Um homem com convicções é pior que um mentiroso.

segunda-feira, novembro 03, 2003

Amor eterno.


Lembram-se do sabor dos últimos lábios que beijaram com tanta paixão que o tempo parou? O aroma subtil como um véu, que fica na boca depois da despedida? O toque do suor das mãos que se amarraram às nossas? Lembram-se de quando foi a última vez que alguém os guiou por um caminho inesperado, quente, húmido, nervoso e fatal?

Eu lembro-me.

Amor de Perdição.


Kill Bill. As duas palavras mágicas que o mestre nos trouxe desta vez.
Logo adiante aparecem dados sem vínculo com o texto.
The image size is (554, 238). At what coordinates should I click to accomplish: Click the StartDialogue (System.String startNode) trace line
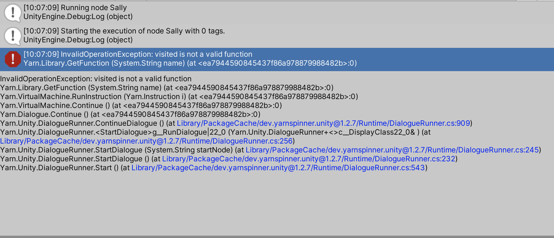[x=120, y=150]
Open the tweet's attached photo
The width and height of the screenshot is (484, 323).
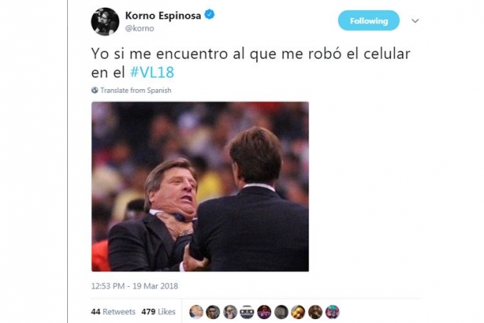pyautogui.click(x=200, y=187)
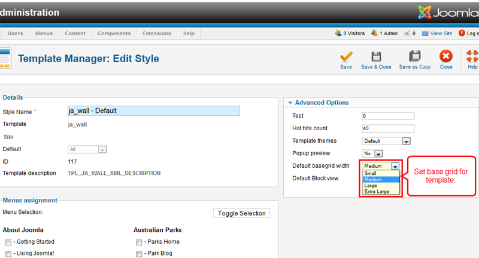Viewport: 479px width, 258px height.
Task: Collapse the Advanced Options section
Action: (290, 103)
O amor da noiva espancada no altar, o amor a todas as referências fascinantes, a excitação ao rubro com violência e sangue, o amor da vingança crua e simples.


Como diz Nietzsche, alguns homens nascem póstumos e Tarantino, se calhar, é desses.

"There's a fire between us, so where is your god?"

sexta-feira, outubro 31, 2003

Genesis.

Como todos os amores também este precisa de ser alimentado e educado para crescer da melhor forma. O tempo será o melhor adubo e conselheiro. Em breve algo com mais substância.